* START *

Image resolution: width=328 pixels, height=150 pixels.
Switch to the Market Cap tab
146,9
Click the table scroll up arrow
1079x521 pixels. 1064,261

* END *

What is required. Rewrite the data with "Click" replaced by "Tap" and everything else left as it is.

Solution for this exercise.
Image resolution: width=328 pixels, height=150 pixels.
Switch to the Market Cap tab
146,9
Tap the table scroll up arrow
1079x521 pixels. 1064,261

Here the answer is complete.